Ronald was born on 09/10/1919 and baptised at St John sub Castro on 02/11/1919, the son of Harry and Elizabeth Ann Breeds, nee Bull. At this stage little is known about Ronald’s early life, but his mother died in early 1939. According to the census his parents had lived at various addresses in Lewes: ‘behind the White Harte’; 12 Green Wall; 15 St John’s Terrace; and by 1939, 49 St John Street.
His father also had a variety of jobs: a railway platelayer, general labourer, and in 1939 a horse driver for the Borough Council.
The 1939 register lists Ronald living with his widowed father and younger brother Frank. Ronald was a milk roundsman working for Uridges of Southover.

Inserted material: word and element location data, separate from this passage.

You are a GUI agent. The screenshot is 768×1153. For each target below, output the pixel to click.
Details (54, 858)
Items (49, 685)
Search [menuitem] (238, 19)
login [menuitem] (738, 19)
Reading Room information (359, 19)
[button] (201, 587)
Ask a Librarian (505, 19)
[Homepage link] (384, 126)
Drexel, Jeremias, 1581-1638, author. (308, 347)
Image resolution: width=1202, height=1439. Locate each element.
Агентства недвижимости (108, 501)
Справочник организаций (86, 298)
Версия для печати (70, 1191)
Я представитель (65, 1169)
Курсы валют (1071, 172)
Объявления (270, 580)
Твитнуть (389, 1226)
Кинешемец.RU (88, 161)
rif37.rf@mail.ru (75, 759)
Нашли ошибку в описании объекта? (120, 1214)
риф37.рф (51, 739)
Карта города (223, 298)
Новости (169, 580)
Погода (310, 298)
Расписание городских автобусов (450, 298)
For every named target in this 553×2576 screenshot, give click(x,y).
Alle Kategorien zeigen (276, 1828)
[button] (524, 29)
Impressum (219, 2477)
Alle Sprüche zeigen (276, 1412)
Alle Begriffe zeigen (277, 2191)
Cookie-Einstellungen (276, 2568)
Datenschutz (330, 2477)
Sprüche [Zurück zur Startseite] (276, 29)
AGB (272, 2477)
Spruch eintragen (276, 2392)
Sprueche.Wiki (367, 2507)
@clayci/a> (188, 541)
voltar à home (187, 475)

Information on Ronald’s army career is also sparse. It is known that he was a private in the 4th Battalion the Royal Sussex Regiment, with the number 6403035. The 4th Battalion was a territorial force initially used for civil defence, but in 1940 they were combined with the 2nd and 5th Battalions and sent to France as part of the British Expeditionary Force (BEF), being based on the French/Belgian border. Suffering heavy losses they were evacuated from Dunkirk and continued their civil defence duties in the UK.
In May 1942 they were sent to North Africa and were involved in the battle of Alam el Haifa. Ronald was reported missing during the battle, and subsequently his presumed date of death was given as 28/10/1942.
He has no known grave and is remembered on the Alamein Memorial on column 61.
Ronald is also remembered, with all Royal Sussex Regiment soldiers who have fallen, in St George’s Chapel in Chichester Cathedral, and additionally on the St John sub Castro Memorial and the Lewes War Memorial.
By the date of his death Ronald’s father had moved to Seaford but his paternal uncle still lived in the St John sub Castro area of Lewes.